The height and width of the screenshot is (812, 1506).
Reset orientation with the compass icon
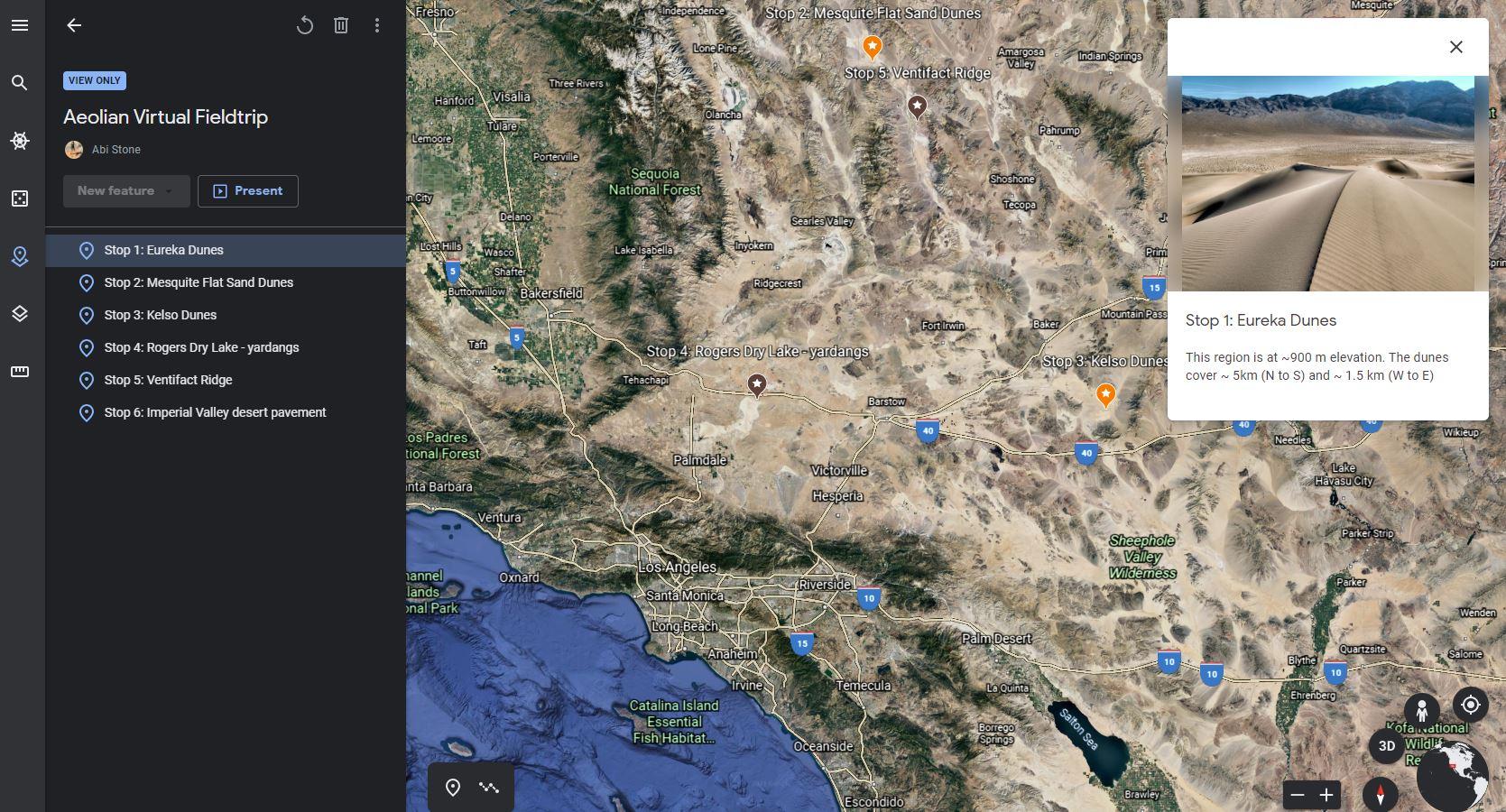1381,795
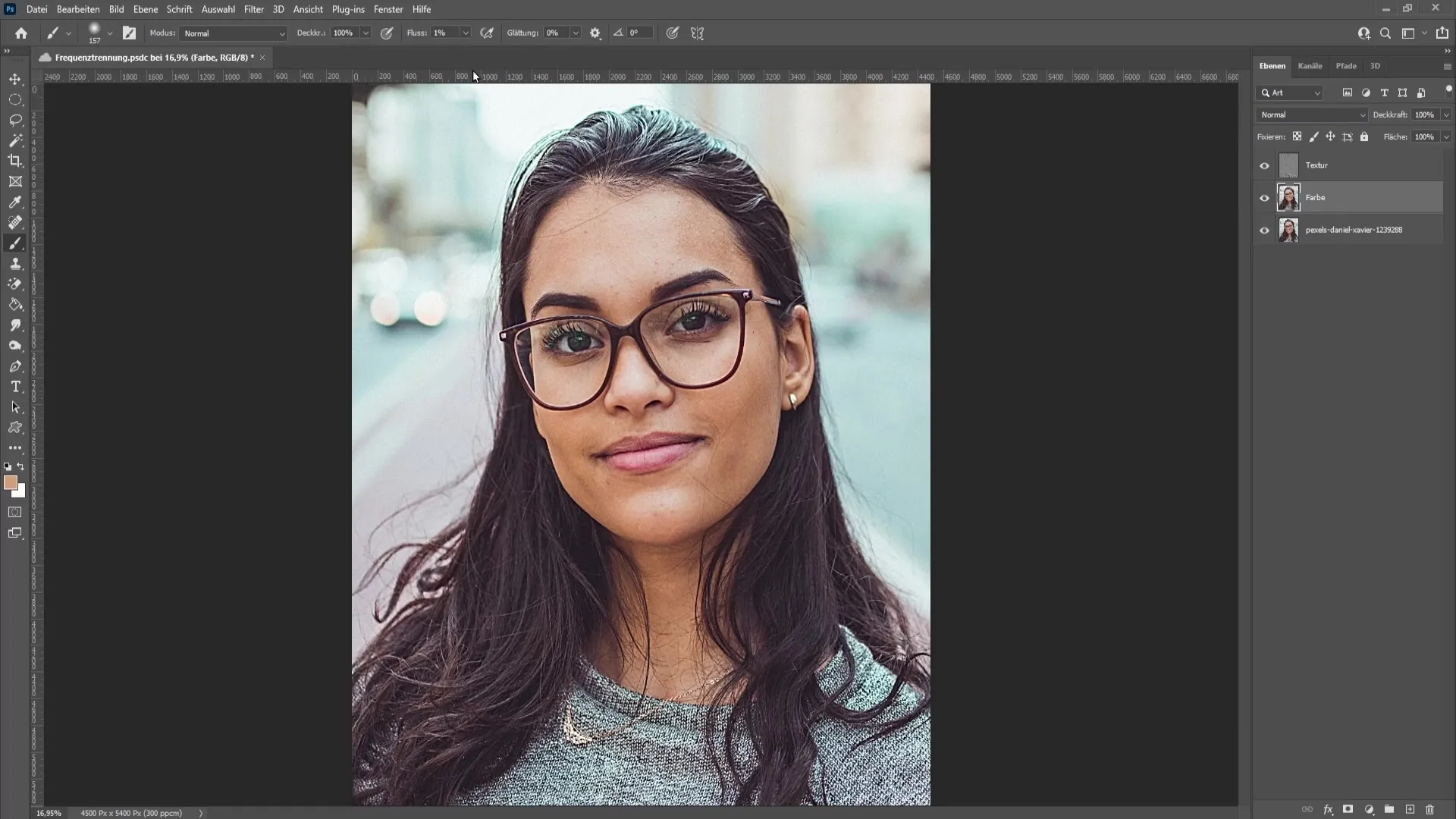Select the Eyedropper color picker
The width and height of the screenshot is (1456, 819).
[15, 202]
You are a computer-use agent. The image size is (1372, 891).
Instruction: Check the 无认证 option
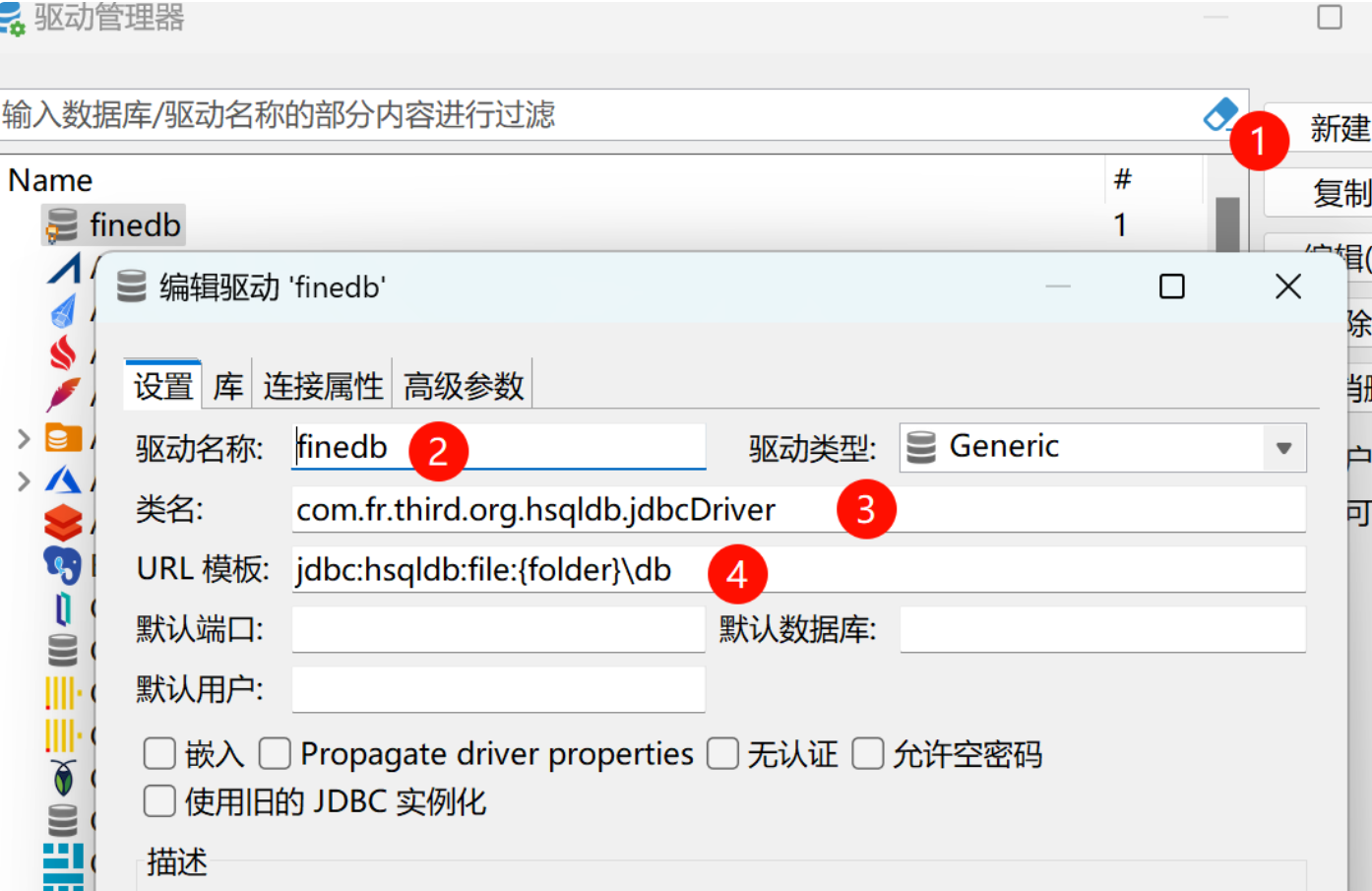[722, 754]
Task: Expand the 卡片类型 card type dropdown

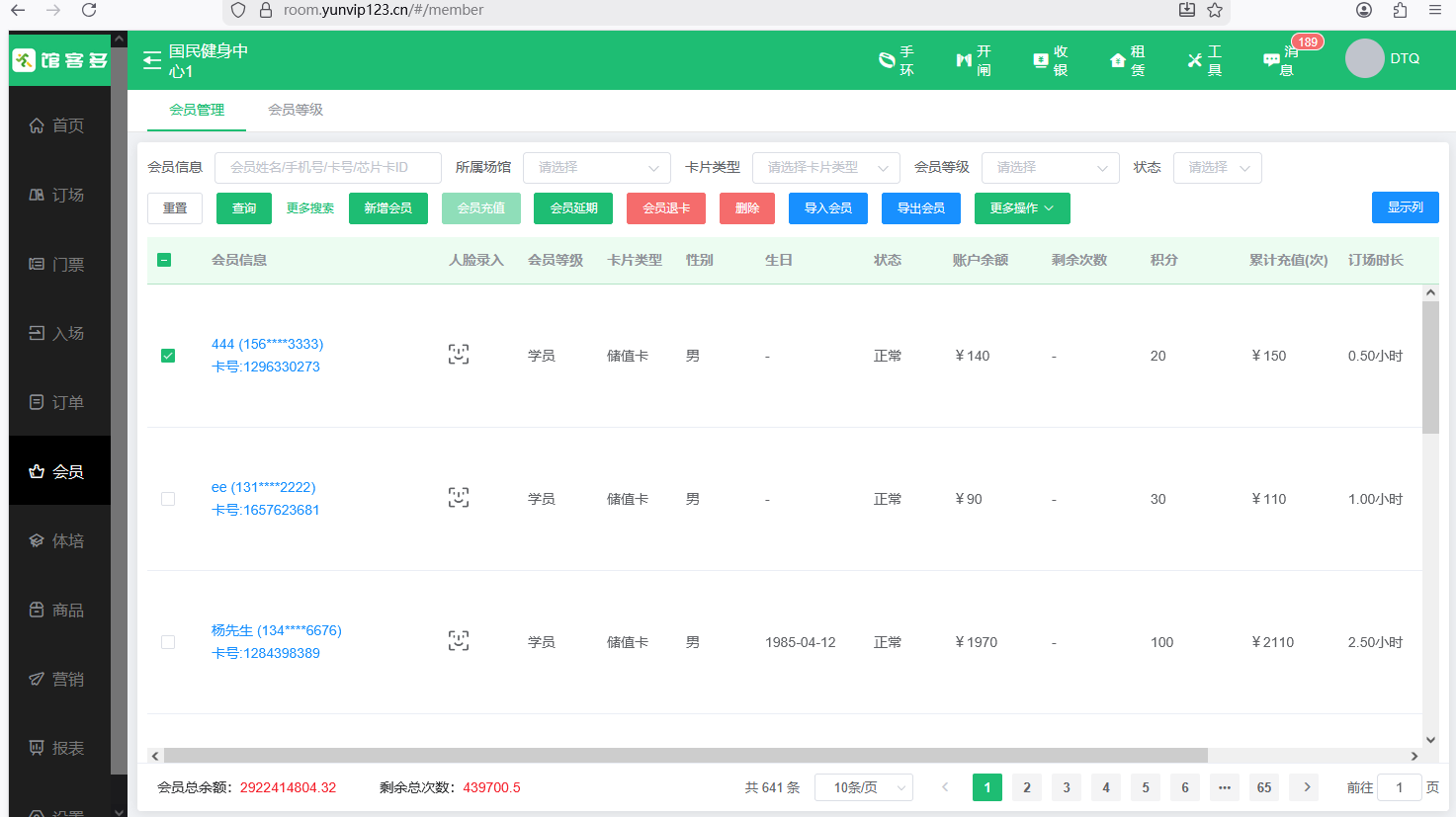Action: point(825,167)
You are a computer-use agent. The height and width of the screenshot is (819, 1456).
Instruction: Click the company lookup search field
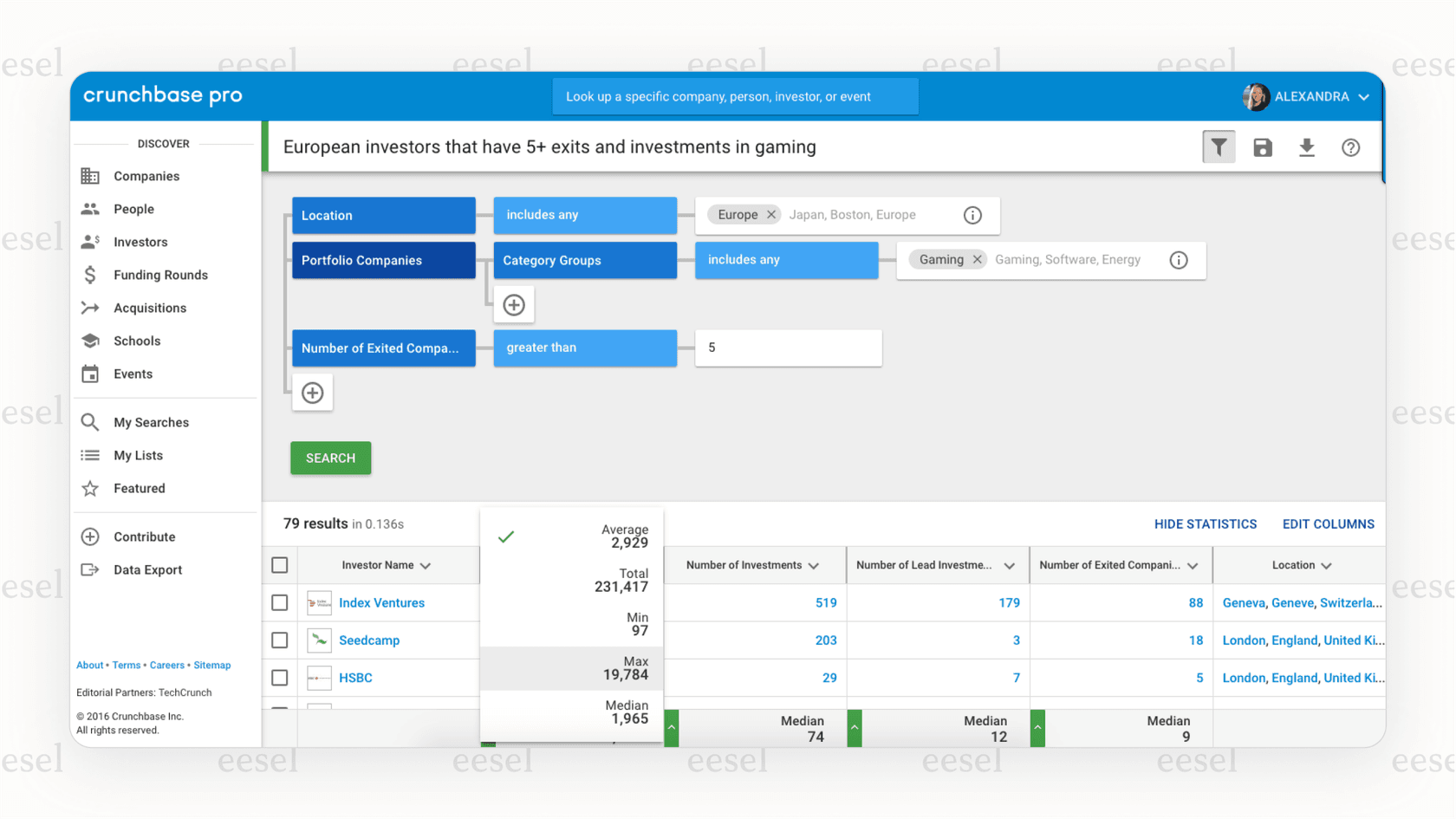coord(735,96)
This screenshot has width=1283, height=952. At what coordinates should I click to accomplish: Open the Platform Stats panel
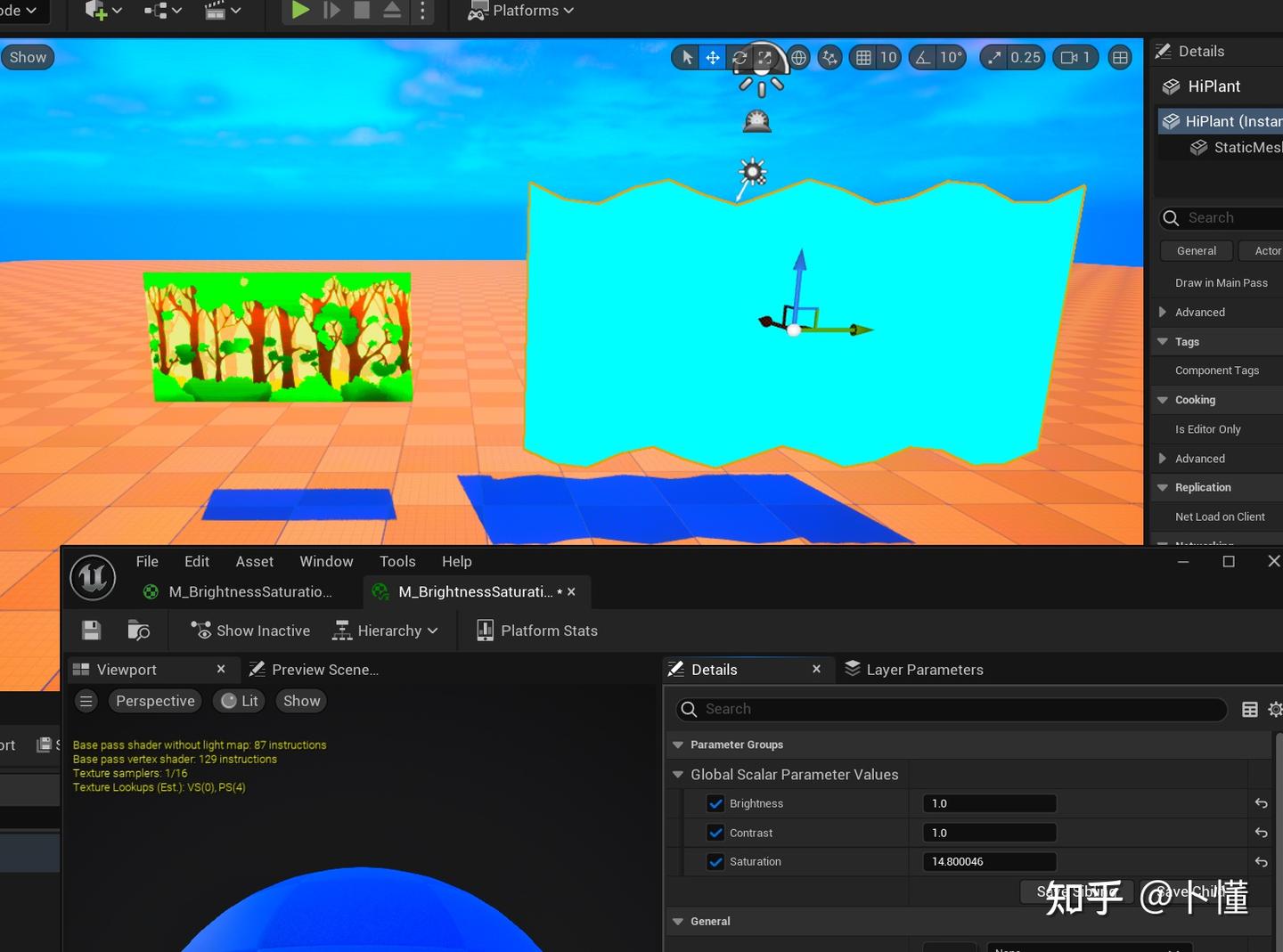pos(535,630)
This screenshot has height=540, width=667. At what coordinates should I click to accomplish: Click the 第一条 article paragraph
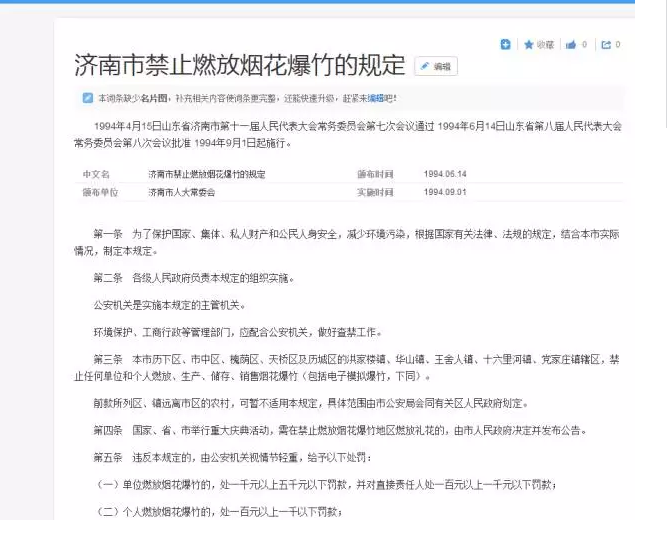(x=350, y=241)
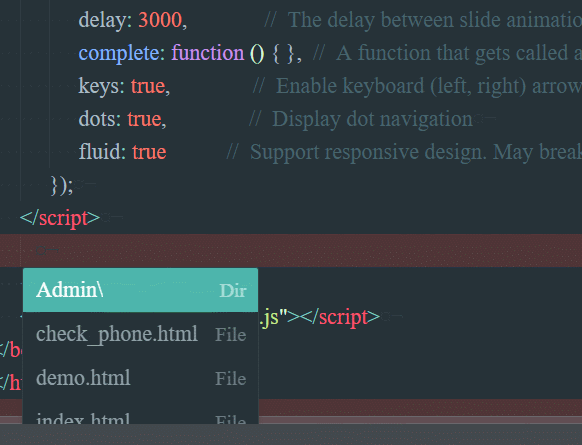Click the function keyword on the complete line

pos(207,53)
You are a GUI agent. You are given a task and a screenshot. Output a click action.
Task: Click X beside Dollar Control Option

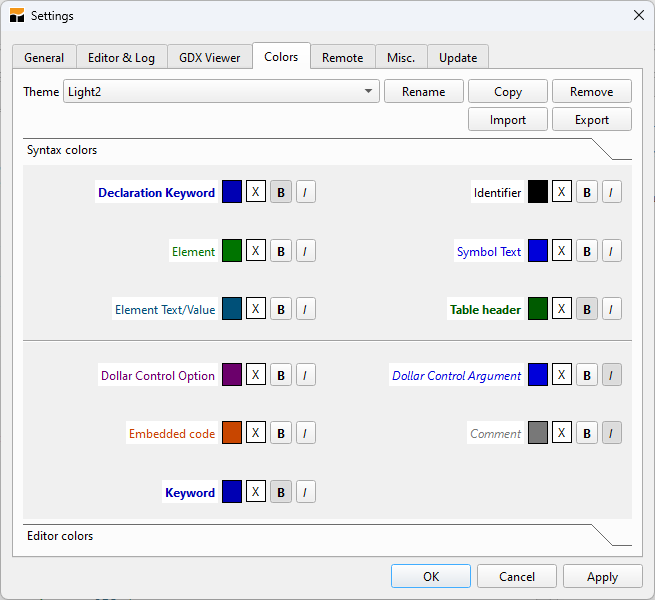(x=256, y=375)
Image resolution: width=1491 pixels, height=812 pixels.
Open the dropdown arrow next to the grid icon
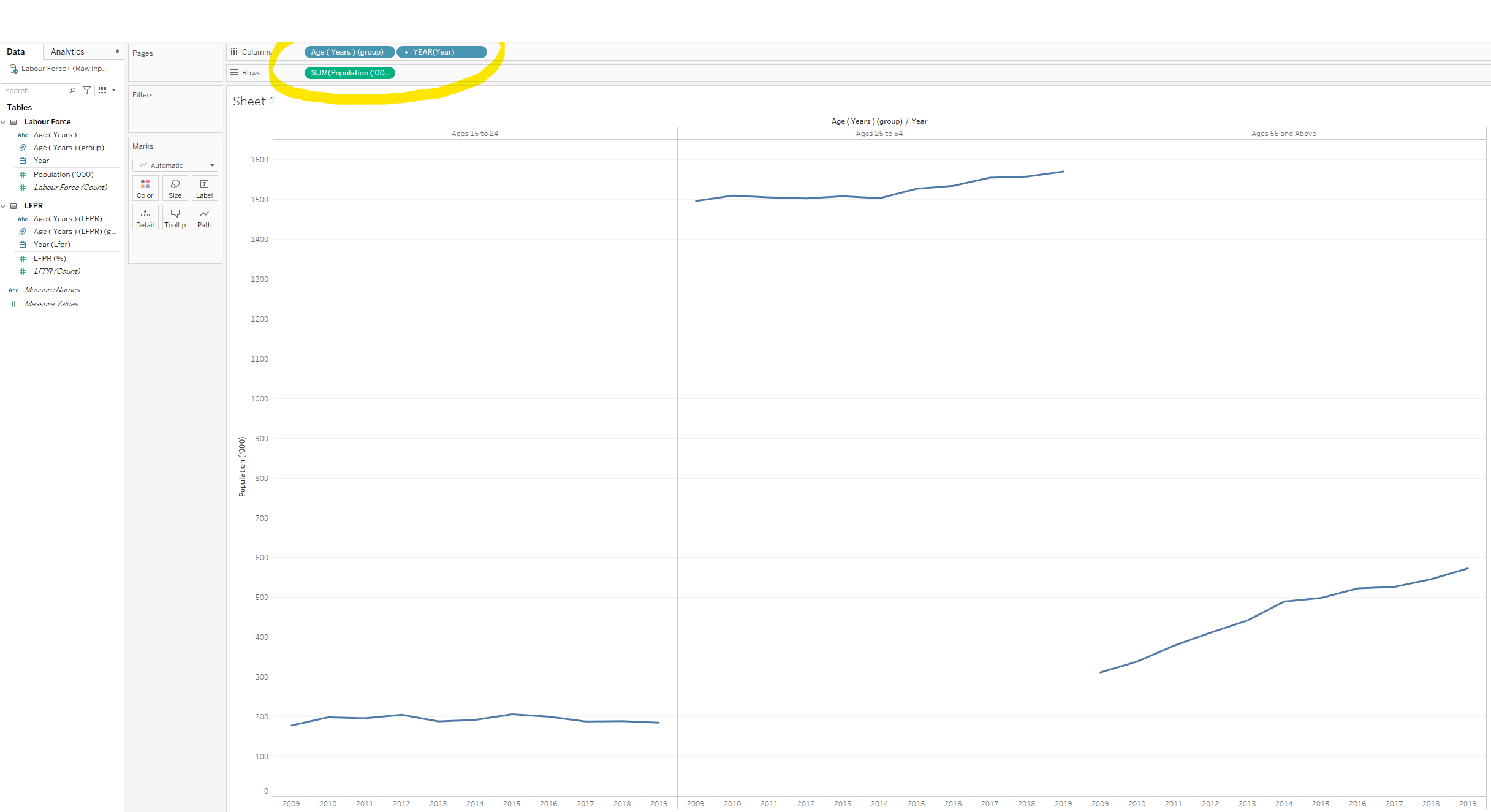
+ + +
Write out all of the material again with "computer-use agent" switched to "GUI agent" wherever it occurs and everything else unchanged. Leave the pictures out of your answer.

The height and width of the screenshot is (812, 1506).
Reset orientation with the compass icon
1381,795
Select the Eyedropper color picker
The width and height of the screenshot is (1456, 819).
[15, 202]
You are a GUI agent. The image size is (1372, 891).
Instruction: Check the 无认证 option
[722, 754]
Task: Expand the 卡片类型 card type dropdown

Action: point(825,167)
You are a GUI agent. The height and width of the screenshot is (819, 1456).
Instruction: Click the company lookup search field
coord(735,96)
This screenshot has width=1283, height=952. At what coordinates should I click to accomplish: Open the Platform Stats panel
pos(535,630)
This screenshot has height=540, width=667. At what coordinates should I click to accomplish: Click the 第一条 article paragraph
(x=350, y=241)
Click the function keyword on the complete line

pos(207,53)
You are a GUI agent. You are given a task and a screenshot. Output a click action.
Task: Click X beside Dollar Control Option

(x=256, y=375)
Image resolution: width=1491 pixels, height=812 pixels.
Open the dropdown arrow next to the grid icon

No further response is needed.